我之前提供的基本概念可行,但它需要添加UDF来生成推文的NGrams对。然后,您将NGram对与Tokenized推文结合,然后对该数据集执行wordcount函数。

我已经测试了下面的代码,它可以很好地对付提供的数据。如果filter_list中的记录在字符串中有超过2个单词(即:"我感觉不好"),您需要使用适当的计数重新编译ngram-udf(或者理想情况下,只需转动它变成一个变量,并在运行中设置ngram计数。

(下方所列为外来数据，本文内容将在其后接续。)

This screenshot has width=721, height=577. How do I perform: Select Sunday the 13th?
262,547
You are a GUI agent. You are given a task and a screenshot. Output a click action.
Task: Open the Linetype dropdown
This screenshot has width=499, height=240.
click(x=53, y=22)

您可以在此处获取NGramGenerator UDF的源代码:Github



ngrams.pig

REGISTER ngram-udf.jar
DEFINE NGGen org.apache.pig.tutorial.NGramGenerator;

--Load the initial data
A = LOAD 'tweets.txt' as (tweet:chararray);

--Create NGram tuple with a size limit of 2 from the tweets
B = FOREACH A GENERATE FLATTEN(NGGen(tweet)) as ngram; 
--Tokenize the tweets into single word tuples
C = FOREACH A GENERATE FLATTEN(TOKENIZE((chararray)tweet)) as ngram;

--Union the Ngram and word tuples
D = UNION B,C;
--Group similar tuples together
E = GROUP D BY ngram;
--For each unique ngram, generate the ngrame name and a count
F = FOREACH E GENERATE group, COUNT(D);


--Load the wordlist for joining
Z = LOAD 'wordlist.txt' as (word:chararray);

--Perform the innerjoin of the ngrams and the wordlist
Y = JOIN F BY group, Z BY word;

--For each intersecting record, store the ngram and count
X = FOREACH Y GENERATE $0,$1;


DUMP X;



结果/输出

(feeling,1)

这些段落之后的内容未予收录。